Robert MacKenzie, earl of Hepburn, frowned at the stranger who cantered over the stone bridge and into the bustling crowd. It was market day, and booths of brown canvas were set up along the perimeter of the town square. The place rang with the sound of a hundred voices calling out their wares, but the stranger dominated the crowd, towering above them on a fractious two-yearold colt. The chestnut stepped high, as if proud to carry her, and the quality of the horse alone would have turned heads.
The lady in the saddle attracted even more attention -- first fleeting looks, then open stares.
Robert glanced around at the small circle of old men gathered in the sunshine in front of the alehouse.

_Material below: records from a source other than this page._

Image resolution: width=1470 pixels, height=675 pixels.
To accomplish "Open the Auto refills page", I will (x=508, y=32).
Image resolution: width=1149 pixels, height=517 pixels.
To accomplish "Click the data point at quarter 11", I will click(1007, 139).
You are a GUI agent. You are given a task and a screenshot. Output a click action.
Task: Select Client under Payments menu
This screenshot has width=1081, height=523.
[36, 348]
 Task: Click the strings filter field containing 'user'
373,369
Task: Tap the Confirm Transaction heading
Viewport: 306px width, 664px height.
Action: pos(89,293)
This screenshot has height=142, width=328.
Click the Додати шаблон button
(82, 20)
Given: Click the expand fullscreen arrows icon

Their wrinkled mouths sagged open as they gawked, the table and checkerboard before them forgotten. Around them the sounds of shoppers and merchants haggling turned into a buzz of speculation as every eye turned to view the stranger.

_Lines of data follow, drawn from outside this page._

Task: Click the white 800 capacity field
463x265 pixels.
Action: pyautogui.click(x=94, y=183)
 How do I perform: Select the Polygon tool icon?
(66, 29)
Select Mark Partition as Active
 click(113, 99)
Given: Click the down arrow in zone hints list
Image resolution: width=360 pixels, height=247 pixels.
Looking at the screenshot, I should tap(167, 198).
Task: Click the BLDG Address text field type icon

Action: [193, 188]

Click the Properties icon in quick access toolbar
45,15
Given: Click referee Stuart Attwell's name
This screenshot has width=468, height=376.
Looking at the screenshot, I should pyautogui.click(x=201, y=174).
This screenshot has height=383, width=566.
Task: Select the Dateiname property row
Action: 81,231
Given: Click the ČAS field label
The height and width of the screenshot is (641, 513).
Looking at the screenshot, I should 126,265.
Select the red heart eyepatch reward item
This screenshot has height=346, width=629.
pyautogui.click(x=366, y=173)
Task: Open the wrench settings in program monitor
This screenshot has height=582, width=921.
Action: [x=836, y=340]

Her riding costume swathed her from neck to toe with black wool, preserving the illusion of propriety yet outlining every curve of her trim figure. Her black hat was tall, with a broad brim, and black veiling floated behind. The red trim on her sleeves matched the red scarf at her neck, and those small bits of vivid color shocked and pleasured the eye. Her bosom was generous, her waist narrow, her black boots shiny, and her face ...
Good God, her face.
Robert couldn't look away. If she'd been born in the Renaissance, painters would have flocked to her door, begging that she pose for them. They would have painted her as an angel, for her wavy, golden hair glowed with a light of its own, giving her a nimbus like a halo. Copper glints in the curls seemed to possess a power to warm the hands, and Robert's fingers itched to sink into the waves and discover the heat and the texture. Her softly rounded cheeks and large amber eyes under darkened brows made a man think of heaven, yet the stubborn set of her chin saved her face from a cloying sweetness. Her nose was slight, her chin too broad to be truly attractive, but her lips were wide, lush, and red. Too red. She rouged them, he was sure of it. She looked like an Englishwoman of good quality -- except, of course, no woman of good quality ever rouged her lips, and certainly never traveled alone.

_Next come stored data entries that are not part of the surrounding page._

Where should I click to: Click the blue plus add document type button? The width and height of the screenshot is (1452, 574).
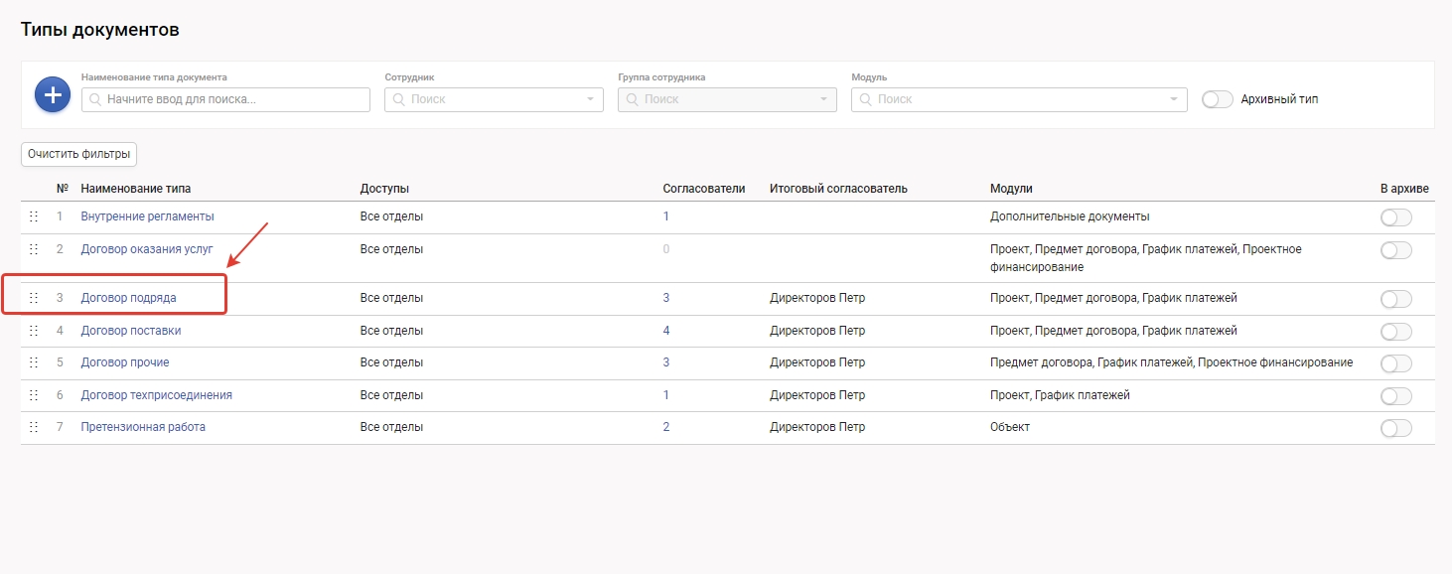tap(53, 94)
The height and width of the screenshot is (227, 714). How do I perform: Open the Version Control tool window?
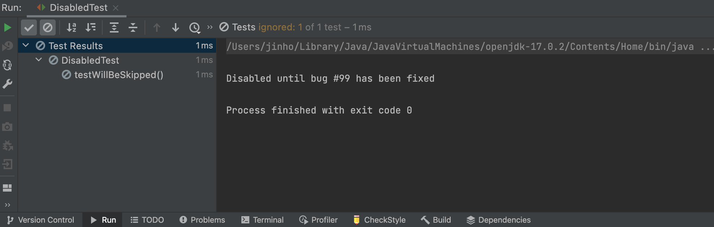tap(40, 220)
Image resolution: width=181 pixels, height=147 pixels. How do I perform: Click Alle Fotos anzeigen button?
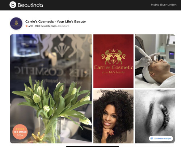pyautogui.click(x=161, y=138)
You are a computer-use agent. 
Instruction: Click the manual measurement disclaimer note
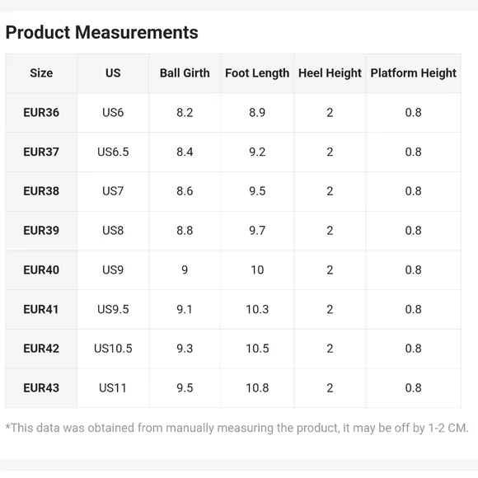(x=237, y=428)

She smiled, giving him a glimpse of straight white teeth -- and that mouth he planned to explore.
Robert straightened away from the wall of the alehouse.
Where in blazes had that thought come from?
Hamish MacQueen was boisterous and amusing, his one arm gone in a long-ago accident in His Majesty's Royal Navy. "Who do ye suppose she is?"
A good question, and Robert intended to get an answer.
"I dunna know, but I'd like t' part her beard," said Gilbert Wilson, his sly wit taking a wicked turn.
"I'd like t' give her a live sausage fer supper." Tomas MacTavish slapped his skinny knee and cackled.
Henry MacCulloch joined in the pastime. "I'd like t' play dog in the doublet wi' her."
All the old men cackled, remembering the days when they would have had a chance to woo a beautiful visitor. Now they were content to sit in the sun in front of the alehouse, comment on the doings of the town, and play checkers -- or they had been, until she rode into town.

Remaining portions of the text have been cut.